Rally rolls on as Wall Street heads for fourth straight gain
Wall Street is rallying again on Thursday, extending this week’s climb built on hopes for a coming economic revival.
The S&P 500 was up 0.9%, as of 1:17 p.m. Eastern time, on track for its fourth straight gain. That would be its longest winning streak since early February, before the market began to sell off on worries about the severe recession caused by the coronavirus pandemic.
The Dow Jones Industrial Average rose 162 points, or 0.6%, to 25,710, while the Nasdaq composite was up 1.1%.
Treasury yields also rose in a sign of decreased pessimism about the economy after a report suggested some of the tens of millions of laid-off Americans were able to find work last week.
“That’s crucial for the market because with an economy that’s propelled by consumer spending, you need to see the the U.S. opening, you need to see that cases of the virus are down, that hospitalizations are down and that the consumer is going back to work,” said Quincy Krosby, chief market strategist at Prudential Financial.
While the numbers still show immense economic pain, she said they’re “in the category of what we call ‘less bad.’”
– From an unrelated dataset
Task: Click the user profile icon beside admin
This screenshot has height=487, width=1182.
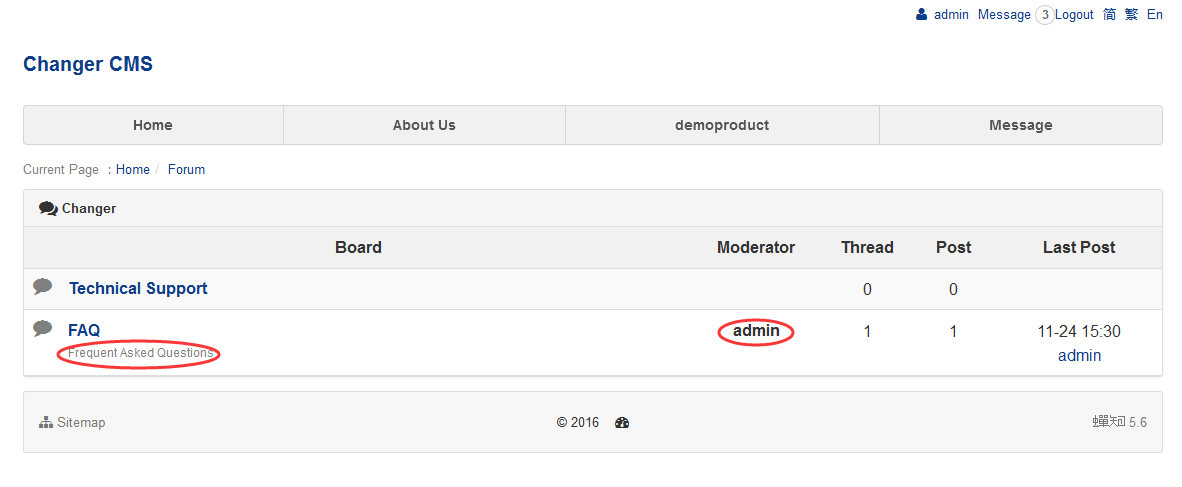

Gains for tech and health care stocks were some of the biggest factors nudging the market to its highest level since early March, and the S&P 500 is back within 10% of its record high set in February. Johnson & Johnson was up 1.2%, Apple rose 1.4% and Microsoft gained 1.1%.
Dollar Tree jumped 11.8% for the largest gain in the S&P 500 after the retailer reported stronger revenue and earnings for its latest quarter than Wall Street expected. In an encouraging sign, executives also said recent trends have been improving for purchases of discretionary items, such as kitchenware and toys, instead of just essentials for hunkering down.
They helped offset losses for banks and energy stocks. Twitter also was down 2.4% as President Donald Trump prepared to sign an executive order aimed at curbing liability protections for social media companies. Trump has been railing against Twitter after it applied fact checks to two of his tweets.
Thursday’s gains have the S&P 500 on pace for its third weekly rise of at least 3% in the last four weeks. Following their breathtaking drop of nearly 34% in February and much of March, stocks began climbing after the Federal Reserve and Capitol Hill pledged unprecedented amounts of aid for the economy.
More recently, the market has pushed higher as investors move into stocks that would benefit most from a reopening economy. Governments around the country and world are slowly lifting restrictions meant to corral the outbreak, which has investors hoping the worst of the recession has already passed or will soon.
Still, some analysts warn that investors may have gotten ahead of themselves. The stock market has rebounded very quickly after hitting a bottom in late March, when the economy may take much longer to heal and recover. That could be setting investors up for disappointment in the future.
“I don’t know why investors are so confident,” said Mike Zigmont, head of trading and research at Harvest Volatility Management. “The damage has been so great that some businesses that otherwise would have survived, they will fail.”
Hotels, airlines and related industries are not going to get back to their 2019 levels anytime soon, he said. When tourists do return, it will not be in the same numbers.
“It’s unreasonable to expect us to regain jobs as fast as we lost them,” he said.
Longer-term Treasury yields rose Thursday after a government report showed that the number of workers filing for unemployment benefits dipped for the eighth straight week, though the number remains incredibly high.
Perhaps more importantly for the market, the number of continuing claims for unemployment fell to 21.1 million from 24.9 million. It’s the first decline since the number of layoffs exploded in March. If it continues, economists said it could be a sign that more people are going back to work as states begin their reopenings.
The yield on the 10-year Treasury rose to 0.70% from 0.67% late Wednesday. It tends to move with optimism about the economy’s strength and inflation.
In Europe, the German DAX returned 1.1%, and the French CAC 40 rose 1.8%. The FTSE 100 in London added 1.2%.
Asian markets were mixed as tensions continue to heighten between the United States and China. The latest flashpoint between them stems from Beijing exerting more control over Hong Kong, and investors are worried about the risk that trade tensions between the world’s largest economies could reignite.
The Hang Seng in Hong Kong fell 0.7%, while stocks in Shanghai added 0.3%. The Nikkei 225 in Tokyo rose 2.3%, and the South Korean Kospi slipped 0,1%.
A barrel of U.S. crude oil for delivery in July rose 3.5% to $33.97. Brent crude, the international standard, was up 2.7% at $36.42 per barrel.